EarthLink Inc., the company hired by the city of Houston to build a wireless network, plans to sell its municipal WiFi business, effectively pulling the plug on its project here.
While city officials will not say they are abandoning hope of eventually having a citywide network, they are moving ahead with an alternative plan to build free WiFi hotspots in 10 low-income neighborhoods.
The hotspot project will be funded with the $5 million that EarthLink paid the city months ago as a penalty for missing its initial deadline to begin the buildout. That payment bought EarthLink nine months to decide how to proceed and allows the company to back out altogether without further penalty.
The first neighborhood to benefit from free WiFi will be Gulfton, just outside the West Loop and south of the Southwest Freeway. It could be completed as early as this spring, said Nicole Robinson, the city’s digital inclusion project director.
The city has not decided which other neighborhoods may also get free WiFi, she said.
“(Gulfton) is really kind of our pilot,” Robinson said. “That may impact (which) neighborhoods that we implement it in.”

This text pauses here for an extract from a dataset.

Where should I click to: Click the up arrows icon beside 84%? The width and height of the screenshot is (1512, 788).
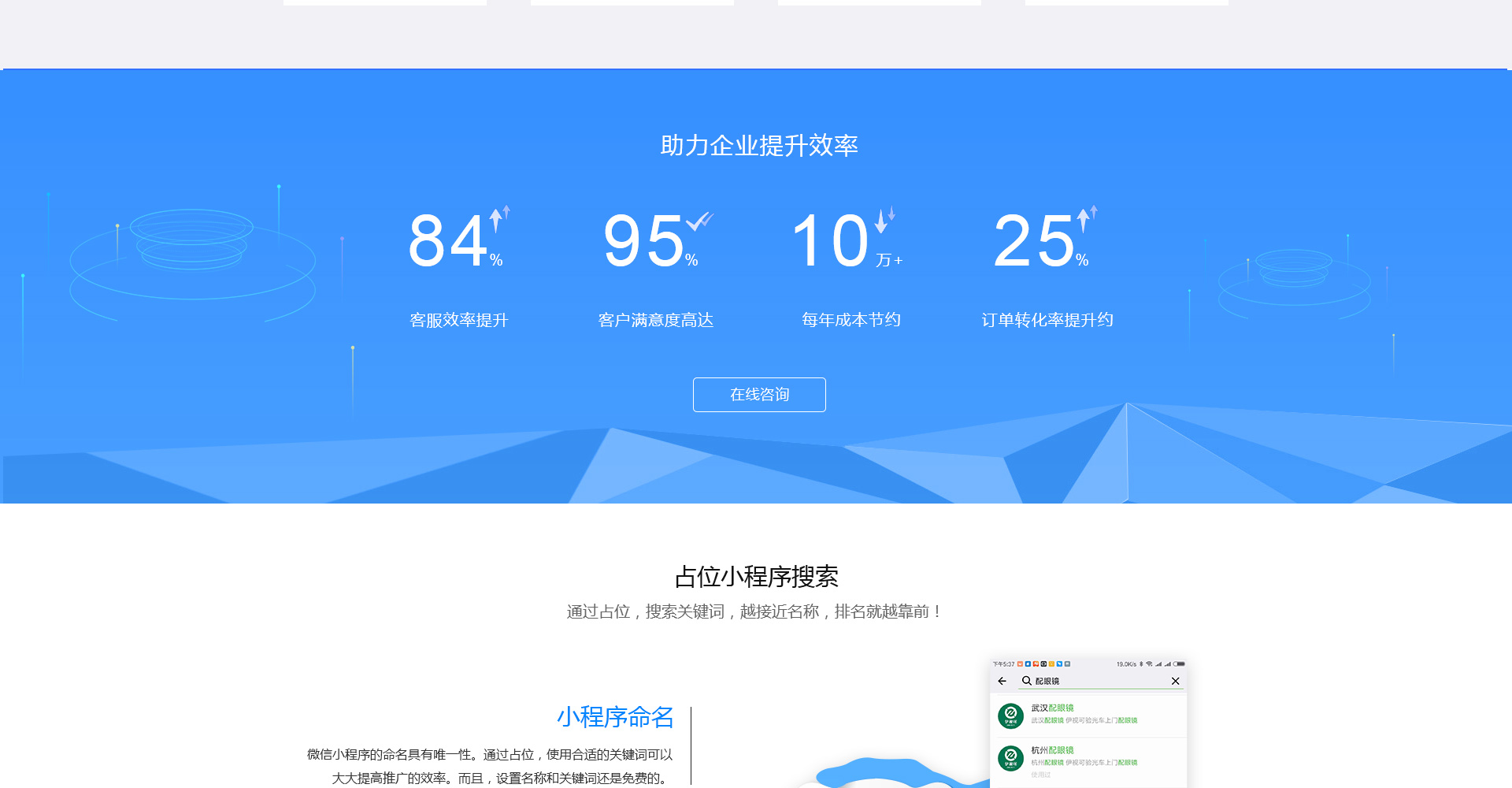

There was a story about this hotspot project a few days ago in the Chron, but I’ve lost the link. From what I recall, it sounded like a pretty decent backup plan to the original vision, in that it would still bring WiFi to poorer neighborhoods – “bridging the digital divide”, as the catchphrase goes. Having it paid for by the EarthLink default money isn’t bad, either. Though I still think the original idea was a worthwhile one, maybe this is the best way to go now. It’s not like it couldn’t be added on to later, if that becomes feasible.